Pom’s enormous eyes grow wider. “I do?”

“You’re flooded with the same hormones—and get just as cranky.”

He wiggles his ears. “I think you’re just so irritable you perceive me as cranky.”

Ignoring him, I fly over to Chester’s bed, where a cloud gathers above his head. “Puck.”

Pom sniffs the cloud. “It’s bad. Like rotten eggs.”

I reach for Chester’s forehead. “I’m going in anyway.”

Chapter Twenty-Six

“Sweetheart?” Chester shouts from his office. “Sweetheart, the baby is crying.”

No response.

He frowns and goes to the infant. Stopping next to the crib, he smiles at her, and the little girl stops wailing immediately. Either she’s missed her dad, or he’s using his power to increase the chances of her feeling soothed.

“I’m going to look for Mommy,” he croons. “It’s strange she didn’t hear you. Her earsies are as sensitive as the Big Bad Wolf’s.”

The baby gives him a toothless grin. He reluctantly exits the nursery and starts searching the house room by room.

“Matilda?” he calls out by the master bathroom door. “You in there?”

No reply.

He tries the handle. It’s locked. “Sweetheart, everything okay in there?”

Silence.

Frown returning, he tugs on the door handle. A strange click sounds, and the door unlocks—no doubt the probability of its doing so just got boosted.

He peers inside.

There’s a razor blade on the tile floor and water spilling over the sides of a bathtub. Reddish water.

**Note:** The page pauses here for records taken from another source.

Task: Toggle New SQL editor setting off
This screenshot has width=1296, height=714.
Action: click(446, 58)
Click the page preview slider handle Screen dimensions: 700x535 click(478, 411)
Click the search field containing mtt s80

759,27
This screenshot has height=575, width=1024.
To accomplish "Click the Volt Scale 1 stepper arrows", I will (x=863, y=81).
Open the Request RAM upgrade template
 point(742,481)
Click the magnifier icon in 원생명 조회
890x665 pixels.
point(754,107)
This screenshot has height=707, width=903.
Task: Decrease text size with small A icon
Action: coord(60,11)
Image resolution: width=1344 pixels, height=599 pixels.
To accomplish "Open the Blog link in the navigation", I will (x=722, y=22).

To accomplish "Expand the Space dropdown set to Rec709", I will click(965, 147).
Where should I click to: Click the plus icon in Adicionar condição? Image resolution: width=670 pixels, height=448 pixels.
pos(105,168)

Pom was right. This is a bad one.

Face losing all color, Chester rushes in.

In the tub lies a gorgeous woman with flawless skin that resembles white chocolate melted over silk. Flawless skin that’s marred by the no-longer-bleeding cuts on her wrists.

Frantically, he checks her pulse. “No!” He grabs her naked body and pulls it out of the tub. “No. Please no.”

He points at the body with his hand and strains, using his power to its fullest potential.

It doesn’t work. There must be zero chance for this woman to come back to life.

“How could this happen?” he wails.

I wish Pom were here now so I could squeeze him. A mother gone forever—it hits too close to home. Would it be so bad to run back to my dream palace to recover and come back to deal with Chester later?

I steel myself. The investigation awaits—and it’s a means to save my mother, who, unlike Chester’s wife, still can be saved.

I force my attention back to the dream at hand. The trauma loop is now over, but some intuition forces me to let the next set of dreams play out anyway.

Chester is sitting in his living room, the baby in his arms. “I’m going to find out what happened to Mommy.” He readjusts his grip on the warm milk bottle. His voice turns grim. “When I do, whoever’s responsible will pay.”

The rest of the dream doesn’t seem to have any answers, and neither does the one after that.

Then I hit the jackpot.

Around us is the lab with cannibal doves, and Chester is there, speaking with Leal the dreamwalker.

“Our dear seer colleague, Darian, prophesied that if my wife didn’t die, our child would,” Chester says in a low, furious voice. “But of course you already knew that.”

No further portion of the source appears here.